The Oakland nonprofit shuttered in November 2024 after a debt-laden expansion collapsed its payroll. On June 22, staff unlocked the downtown headquarters for the first time in roughly 19 months, with a new cohort of 16 students arriving two days later.

The front doors at 1701 Broadway in downtown Oakland swung open again on Monday. Youth Radio posted an Instagram reel of the moment — staff unlocking the building where the organization has been housed since 2007 — after the nonprofit had gone dark in November 2024, roughly 19 months earlier.

The closure came when an expansion stretched the organization's finances past the breaking point.

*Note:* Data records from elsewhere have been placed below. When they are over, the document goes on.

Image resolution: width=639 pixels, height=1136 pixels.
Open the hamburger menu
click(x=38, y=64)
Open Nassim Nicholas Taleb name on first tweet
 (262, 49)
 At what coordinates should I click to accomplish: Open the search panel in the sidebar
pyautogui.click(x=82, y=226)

By fall 2024, Youth Radio, which had rebranded as YR Media, could no longer make payroll. Founder Ellin O'Leary told The Oaklandside last year that she and others were working behind the scenes on a revival. The first two new cohorts — high school students and young adults between 18 and 24 — arrived June 24, two days after the building reopened.

The organization is back under its original name, now led by Maeven McGovern, who first joined as health education coordinator in 2008, left in 2021, and returned a year ago as program evaluation consultant before being hired as executive director last November. The staff is lean: McGovern, three volunteer board members, three media instructors, a program manager, and consultants handling HR and tech. "We are being cautious and wanting to make sure that we're prioritizing the sustainability of the organization above all else," McGovern told The Oaklandside.

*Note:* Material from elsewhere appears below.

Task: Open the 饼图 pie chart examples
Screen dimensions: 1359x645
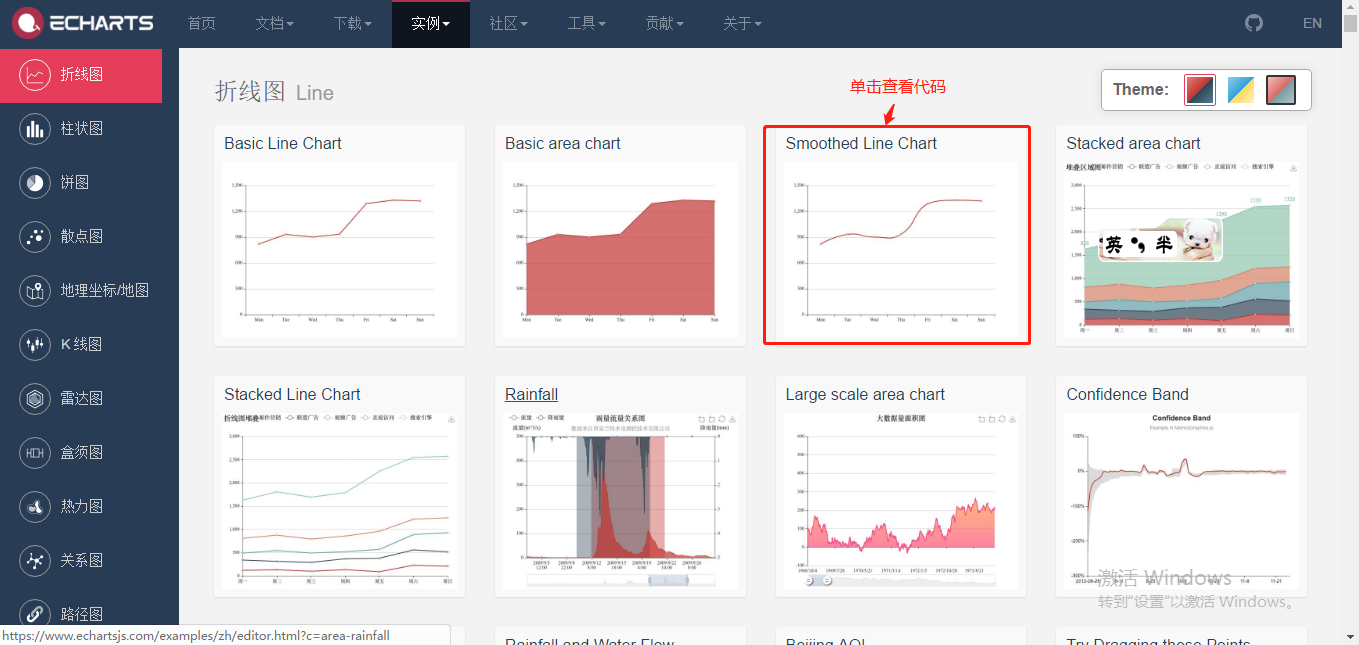Action: tap(81, 182)
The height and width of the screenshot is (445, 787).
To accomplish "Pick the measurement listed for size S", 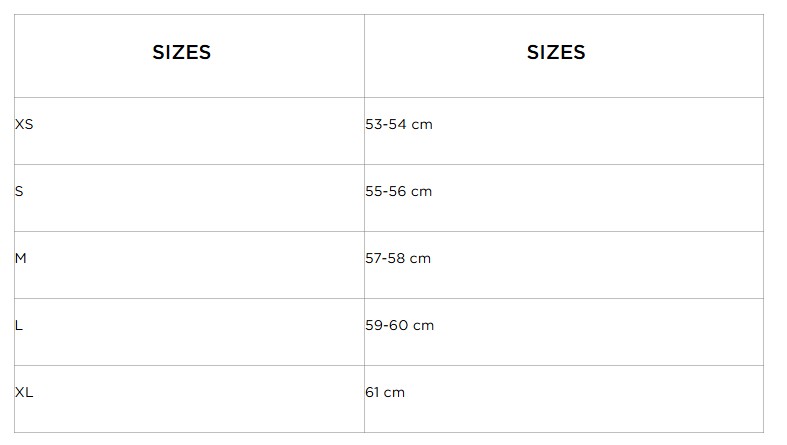I will [399, 191].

Getting back to this corner required paying off significant debt. O'Leary credited Community Vision, Elevate Youth California, and the California Wellness Foundation, plus support she called unexpected — from the organization's bank, its insurance company, and alumni. "This reopening was powered by alumni staff, students who came to try and ensure that the organization continued, and that it retained ownership of the building," she said.

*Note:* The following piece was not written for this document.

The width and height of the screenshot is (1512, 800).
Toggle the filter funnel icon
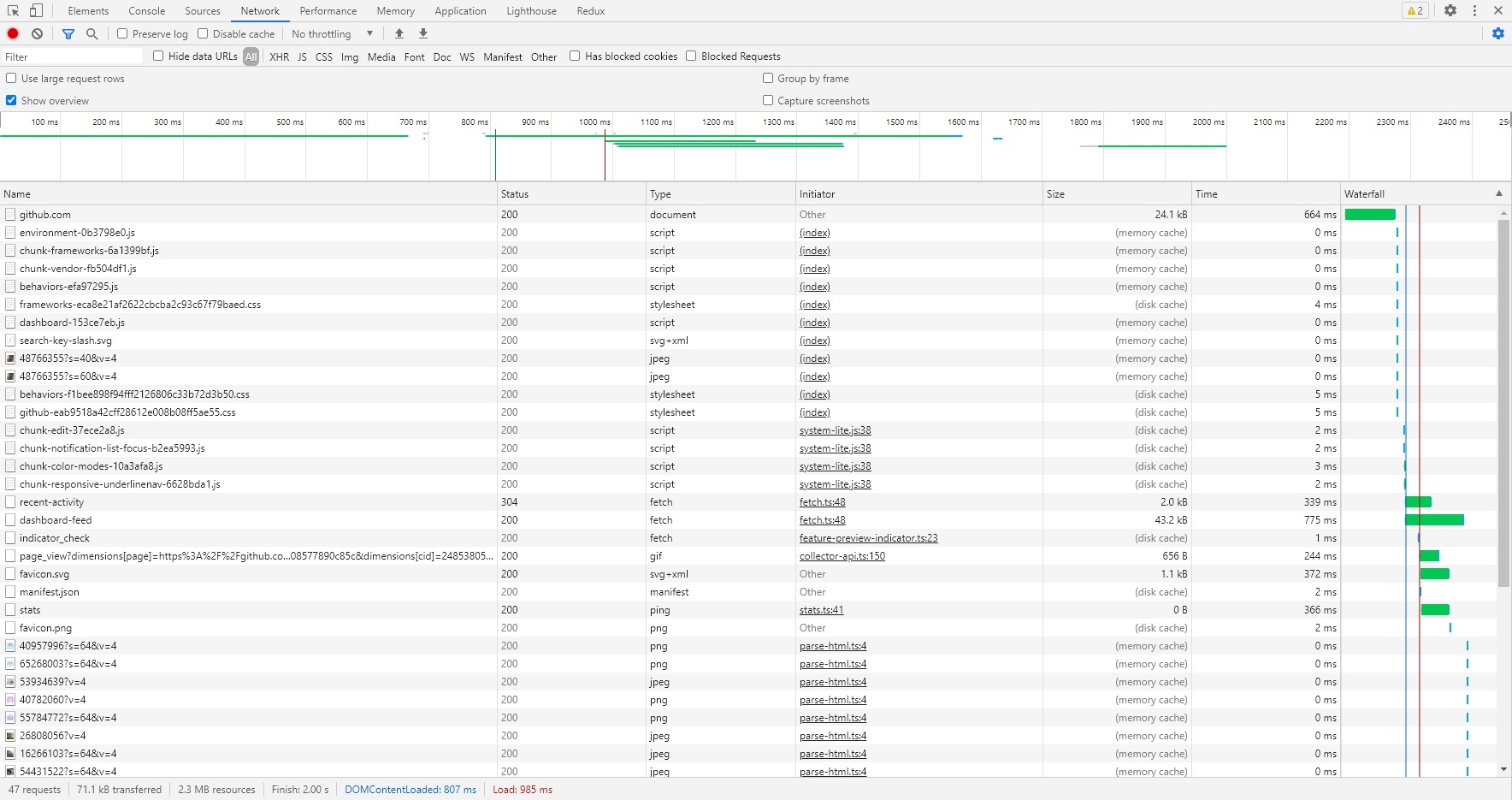[68, 33]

Youth Radio was founded in 1993 by O'Leary to give young people a platform in media and music. The careers that started at 1701 Broadway include KQED culture reporter Pendarvis Harshaw, hip-hop artist Iamsu!, R&B artist 1-OAK, and Oliver "Kuya" Rodriguez of the HBK Gang collective. Leon Sykes, who spent years teaching at Fremont High, started as an intern and eventually hosted "Streets is Talking" on All Day Play. "This is a program that gave a lot of us skills to build careers and even teach others," Sykes told The Oaklandside.

An open house is set for Friday, June 26, from 5 to 7 p.m. at 1701 Broadway — live music, free food, and the building lit up again on a downtown corner that's been quiet for the better part of two years.